PetroSaudi had made it clear it wanted to hire Blair. In an internal 2010 document entitled “story for Blair”, PetroSaudi sold itself as a “vehicle of the Saudi royal family” that could count on the “full support from the kingdom’s diplomatic corps” and was set up by Prince Turki bin Abdullah and Obaid, who hailed from a “prominent business family”.

PetroSaudi’s pitch in the document was that it claimed “many countries will get a company in but then bully it around once it is there and has sunk billions of dollars in the ground. This will not happen with [PetroSaudi] because these nations do not want to get on the wrong side of the Saudi royal family.”

But access to the legendary Blair contacts book does not come cheap. In July TBA’s then chief operating officer, Mark Labovitch, emailed Mahony to say he had “discussed your strategy and objectives with Tony and believe strongly that we can add value to PetroSaudi’s business development … We would propose a retainer fee of $100,000 per month.”

The documents reveal that even before Blair’s company was hired, he was already promoting the oil firm. In late July 2010 Blair was in Shanghai to celebrate the planting of 1m trees in north-west China to combat climate change. A few days later, Labovitch emailed the London-based oil firm to say: “Tony has just been in China and informally sounded out a number of people.”

Tarek Obaid and Blair did meet privately in early July 2010, and apparently discussed a working relationship. A month later Blair’s company was on a retainer fee of $65,000 and a “success fee equal to 2%” of any deal that TBA brought to the company – which PetroSaudi admitted could “potentially be a very large sum”.

In the following months a picture emerges of corporate bonhomie underwritten by spiky internal exchanges over the cost of hiring the former prime minister, his apparent obsession with privacy and a whirl of phone calls with global leaders.

By August 2010, according to documents, PetroSaudi raised concerns internally that TBA’s proposed contract was “more appropriate to an investment bank (eg they can record our phone calls)”. In an email, Mahony described the contract offered by Blair’s lieutenants as “a very aggressive first draft with almost total limitation of liability for TB”. He wrote: “I should note that the aggressive starting position of his engagement letter most probably is cynically reliant on counterparties taking a passive approach to secure his services.”

But at the end of the month Blair was in the Chinese capital for the signing of a partnership agreement between Peking University and his Faith Foundation, and managed to squeeze in some time with the Chinese oil giants CNPC and China National Offshore Oil Corporation, as well as China’s supreme economic council, the National Development and Reform Commission.

Tony Blair gives a speech at Peking University in Beijing in 2012. Photograph: China Daily/Reuters

“The latter effectively ‘blessed’ your engagement with Chinese companies, and the former were both very keen to meet you and work out how you might collaborate,” Blair’s then chief operating officer told PetroSaudi. “We clearly articulated the benefits of partnership with you to them, which they grasped immediately.”

In November, Blair was back in Beijing to give a speech for his Faith Foundation.
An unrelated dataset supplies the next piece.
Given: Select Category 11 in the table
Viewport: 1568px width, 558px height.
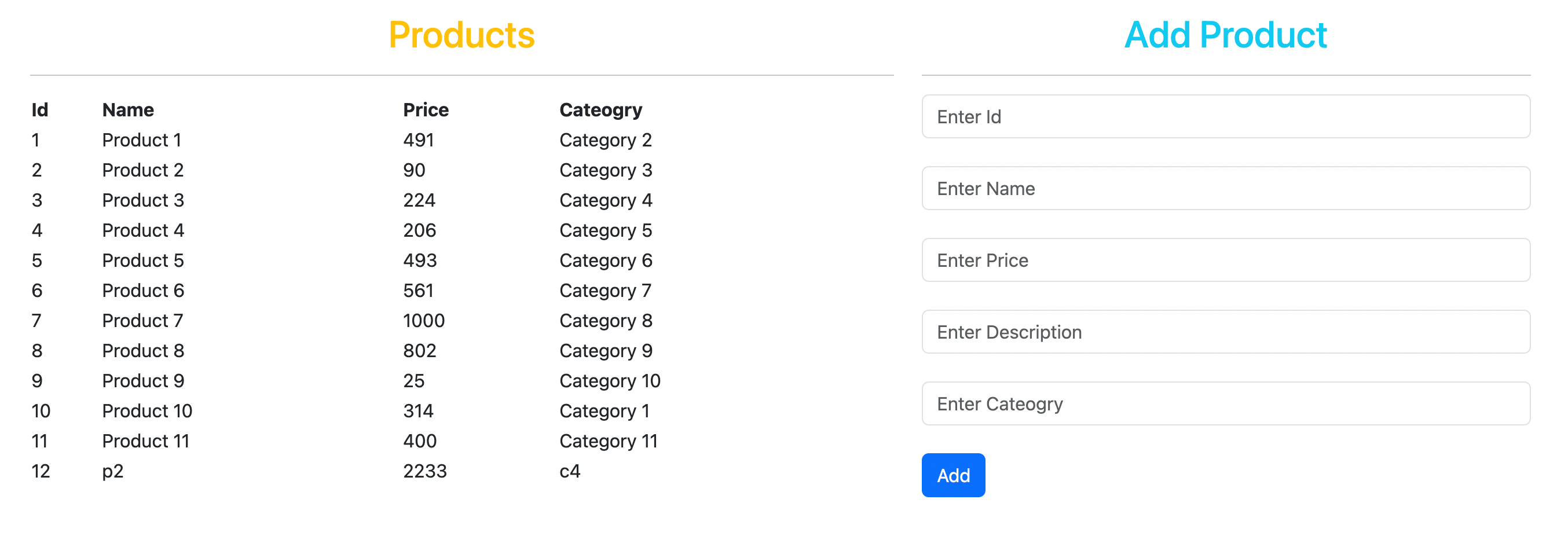Looking at the screenshot, I should pyautogui.click(x=608, y=440).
He also had a meeting with China’s vice-premier, Wang Qishan, who Blair’s firm told PetroSaudi was “crucial – inter alia in order to highlight the wider benefits of a partnership with PetroSaudi in terms of putting Chinese companies in pole position for Saudi infrastructure tenders”. Wang is now a member of the Chinese Communist party’s politbureau, the country’s highest decision-making body.

Blair’s relationship with PetroSaudi appeared to give him access to the Saudi elite. In December 2010 an executive of PetroSaudi said the company could arrange a dinner for Blair with Prince Turki. Blair’s office say this never took place.

The next month Blair’s office emailed PetroSaudi because he was keen to meet the King of Saudi Arabia and Prince Bandar, the secretary general of the country’s national security council, before the February 2011 Quartet meeting to discuss Middle East peace after the Egyptian revolution.